O espantalho volta à vida
Assisti a um documentário sobre efeitos especiais no cinema. Os recursos digitais permitem conferir realidade a coisas inimagináveis. Trata-se um campo em permanente evolução no qual se parte da premissa de que nada é impossível. Se um diretor de cinema imagina uma cena, por mais estranha que seja, um grupo de engenheiros e técnicos corre atrás de soluções que envolvem enormes cálculos e a tornam possível. Quem vê na tela de cinema um desses filmes nos quais robôs são montados de um instante para outro não imagina o trabalho para animar, ao mesmo tempo, milhares de peças que se ordenam até se transformarem no robô que se movimenta como se fosse humano.
Sempre me impressionei com cenas comuns em alguns filmes nas quais o protagonista entra num campo de vegetação alta, tipo um milharal, e se perde dentro dele, buscando uma saída que demora a encontrar. Em alguns filmes o protagonista está sendo perseguido e, portanto, sua fuga é prejudicada pelo labirinto verde que o envolve. Em filmes de terror o protagonista acaba topando com um espantalho, aparentemente colocado ali para afastar aves que devoram o milho. Esses espantalhos podem surpreender os expectadores, saindo de repente de sua imobilidade e ganhando vida que permite a eles a realização de coisas terríveis.

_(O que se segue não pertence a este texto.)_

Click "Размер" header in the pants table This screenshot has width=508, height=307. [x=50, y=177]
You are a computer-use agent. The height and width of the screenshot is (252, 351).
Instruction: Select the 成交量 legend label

Eis que, no Brasil, um espantalho muito temido, começa a dar sinais de que está novamente vivo, podendo causar estragos inimagináveis na vida de toda a gente. É desses espantalhos dos quais nos esquecemos e até achamos engraçado quando se fala sobre eles, sempre os considerando como coisas do passado. Espantalho tipo o que espanta corvos, sendo os dois, espantalho e corvo, indesejáveis. Espantalho sobre quem muita gente ouve falar, mas por não tê-lo nunca visto, ignora o perigo que oferece.
O nome do espantalho que está voltando à vida no Brasil é inflação. Ele é terrível, capaz de atos odiosos como o de estabelecer uma escalada de preços e prejudicar seriamente a economia do país. Pessoas mais jovens talvez ignorem o passado recente do país no qual a inflação crescente corroía a economia e a vida dos brasileiros. Não podem imaginar o que venha ser a alteração de valores em mais de 50% de um mês para outro, a política de remarcação de preços, o fato dos salários não fazerem frente à escalada de preços, a insegurança geral, enfim todos os efeitos deletérios da inflação.
São já de algum tempo as advertências sobre os rumos da economia do país cujo governo vem flertando com o perigo do retorno da inflação. Começa a redução do consumo, o PIB é baixo, os juros começam a subir para conter a inflação e o governo parece não saber que rumos dar à economia neste momento bastante delicado que atravessamos.
Estamos, pois, como o protagonista de um filme, em pleno milharal, sabendo que o espantalho tornou à vida e como nos pode atingir. Mas, talvez ainda seja tempo de se achar uma saída e evitar o grande mal ao qual de modo algum podemos retornar.